Solution/product: Sonexa develops drug treatments for Alzheimer’s disease and related disorders. Its lead compound, ST101, is an oral drug intended to address the underlying pathology of Alzheimer’s. The company hasn’t disclosed the drug’s mechanism of action, but says that it has demonstrated effectiveness in restoring learning and memory in preclinical models.

Money raised: $2 million in debt, option, warrant or right to acquire other securities, from six investors, according to a U.S. Securities and Exchange Commission document. Sonexa raised a $30 million series A in 2008 and has received additional nonequity financing to the tune of at least $2.2 million since then, according to regulatory documents.

How it will be used: It’s been a while since this company has been in the news, and CEO Eckard Weber didn’t return an email requesting an update. In 2008, he told FierceBiotech that the series A would get the therapy through phase 2 by mid-2010. The clinical trials database lists three studies of ST101 including two preliminary efficacy trials completed in 2010 and 2011.

Investors: Previous investors include Alta Partners, Scale Venture Partners, Domain Associates, AgeChem Venture Fund and MC Life Science Ventures.

Management team: CEO Weber is a partner at Domain Associates and has led several Domain portfolio companies including Ocera Therapeutics, Orexigen Therapeutics and NovaCardia, which was acquired by Merck in 2007. He’s also been a board member of six pharmaceutical companies that were acquired. Chief business officer Stan Abel was the CEO of Corthera when it was sold to Novartis in 2010.

Market size: Market research firms have forecast that the Alzheimer’s disease market will nearly triple its 2010 value by 2020, but a portion of that was likely hinged on Eli Lilly’s experimental drug solanezumab and Pfizer/Johnson & Johnson’s bapineuzumab, the latter of which was just pulled out of large-scale clinical trials because it failed to improve memory or thinking skills of people with mild to moderate Alzheimer’s.  As many as 5.4 million Americans have Alzheimer’s, a number that’s expected to increase as the baby boomer generation ages.

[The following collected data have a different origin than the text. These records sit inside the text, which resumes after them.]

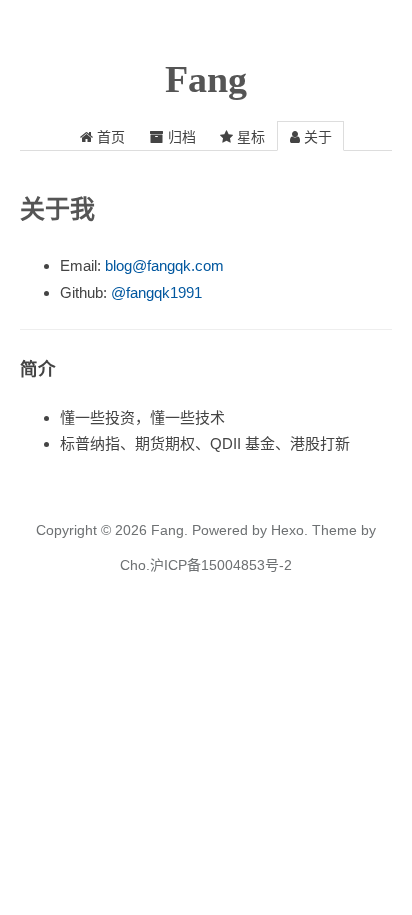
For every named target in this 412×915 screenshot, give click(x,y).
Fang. (169, 530)
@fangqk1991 (156, 292)
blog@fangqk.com (164, 265)
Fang (206, 79)
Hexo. (287, 530)
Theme (332, 530)
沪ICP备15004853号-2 (221, 565)
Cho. (135, 565)
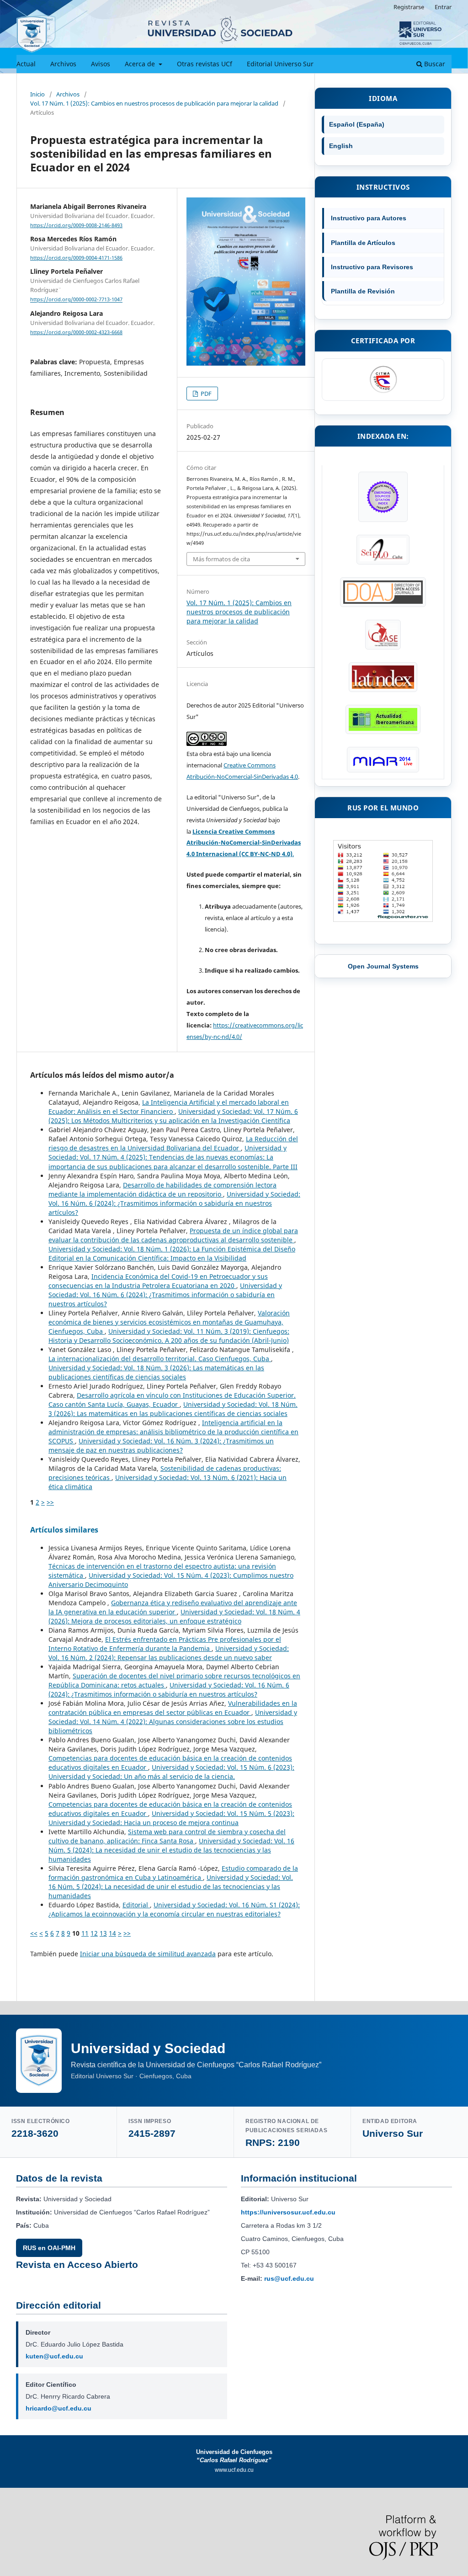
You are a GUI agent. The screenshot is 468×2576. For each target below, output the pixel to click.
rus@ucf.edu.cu (289, 2278)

Competitors: Upwards of 150 companies are working in this space, according to Genetic Engineering & Biotechnology News. The market is dominated by symptomatic therapies like Eisai/Pfizer’s Aricept, Janssen’s Razadyne and Novartis’ Exelon, and receptor antagonists. A slew of newer drug candidates have failed in late-stage trials, and now the world is awaiting data on Lilly’s solanezumab in the coming weeks.